“İnsan” yorula, yorula yürür…
“İnsan” yorula, yorula yürür…
Kırıla, kırıla’da büyür…!
“Kalp kırmak, kabe yıkmak gibidir “demiş peygamberimiz(s.a.a)…
Ve yine demiş ki” Kalp kırmak Allahu Teala’yı incitmektir”…
Ne mutlu, İnsanları incitmeden,
Ağızdan çıkan Kelimeleri,
Balı zehre çevirmeden,
Karşısındakine saygıyı elden bırakmadan,
Sözü incitmeden, ses tonunu yükseltmeden,
Kelimeleri nazikçe seçerek,
kalp kırmadan konuşabilen İnsanlara…
“Şüphesiz insanın dili her hayrın ve kötülüğün anahtarıdır, mümin biri altın ve gümüşünü koruduğu gibi dilini korumalıdır” der…
İmam Muhammed Bakır(a.s)
Dil insanı hem yükseltir hem alçaltır.
Dilden kalbe giden ince bir yol vardır.
Ya orada yara açar, yada gül zambak bırakır.
Dilin yarası derindir, kalpte ve ruhta iz bırakır.
Hz. Ali (a.s)der ki: "Kılıçların açtığı yaralar iyileşir fakat dilin açtığı yaralar iyileşmez."
İnsan sözünü, kuyumcu terazisi hassasiyetiyle tartıp söylemeli ki zülfü yâre dokunmasın…
İnsan sözünü dil ile söyler, sözün iyi olursa, yüzünde parlar kalbimde yumuşar…
Her insan bir cevherdir işlendiği zaman mücevher olur..!
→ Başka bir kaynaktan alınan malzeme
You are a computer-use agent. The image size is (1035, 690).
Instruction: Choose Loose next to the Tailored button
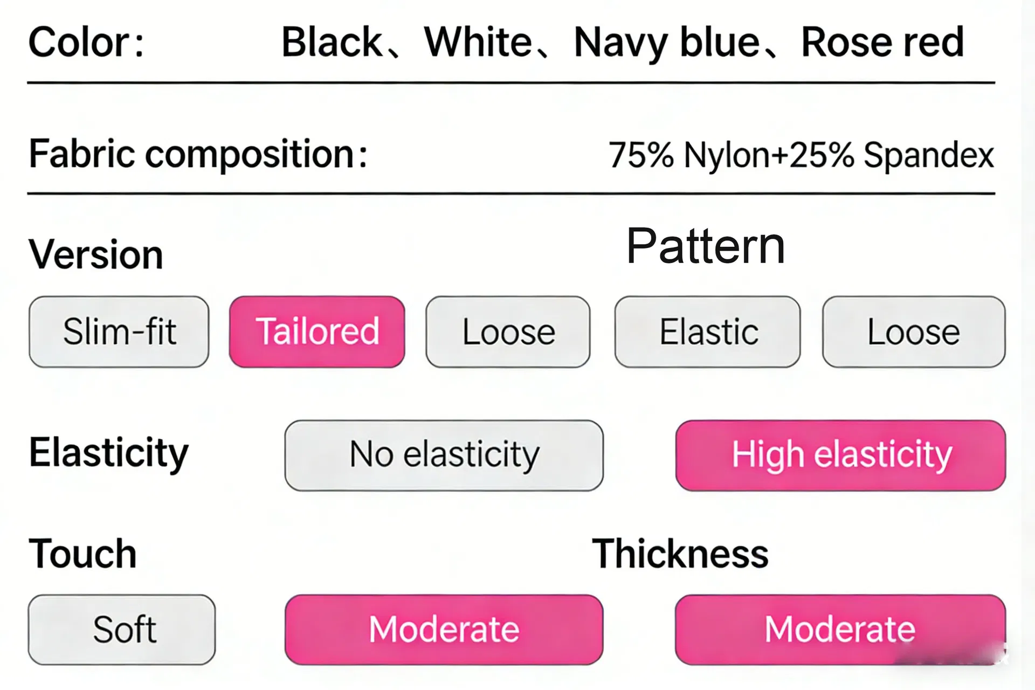point(508,332)
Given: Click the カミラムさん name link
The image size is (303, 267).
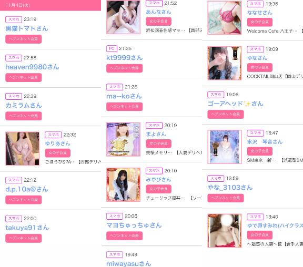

Kül’ün yaktığına şahit olmayan insanlara;
”Gül’ü anlatamazsınız”…
Birine bir lütufta bulunurken; yanında bir de tebessüm ilave edin ki gönül teli çok hasattır kırılmasın ve dikkatlice baktığınız zaman insanların yüzüne yalnızca çiçekleri görmekle kalmazsınız; çiçeklerin kokularını da duyarsınız
Topraktan gelip çömlek olduğunuzu bilirseniz,
bir gün gelip kırıldığınızda üzülmezsin…
Allah’ım Uzak tut!…
İçi başka, dışı başka, Dili başka, kalbi başka insanların şerrinden koru bizleri
tatlı dilli görünüp çirkin konuşandan, yüzüne gülüp arkandan kuyu kazandan, en çokta kalp kırmaktan utanmayan cahil insanlardan uzak tut bizi Rabbim…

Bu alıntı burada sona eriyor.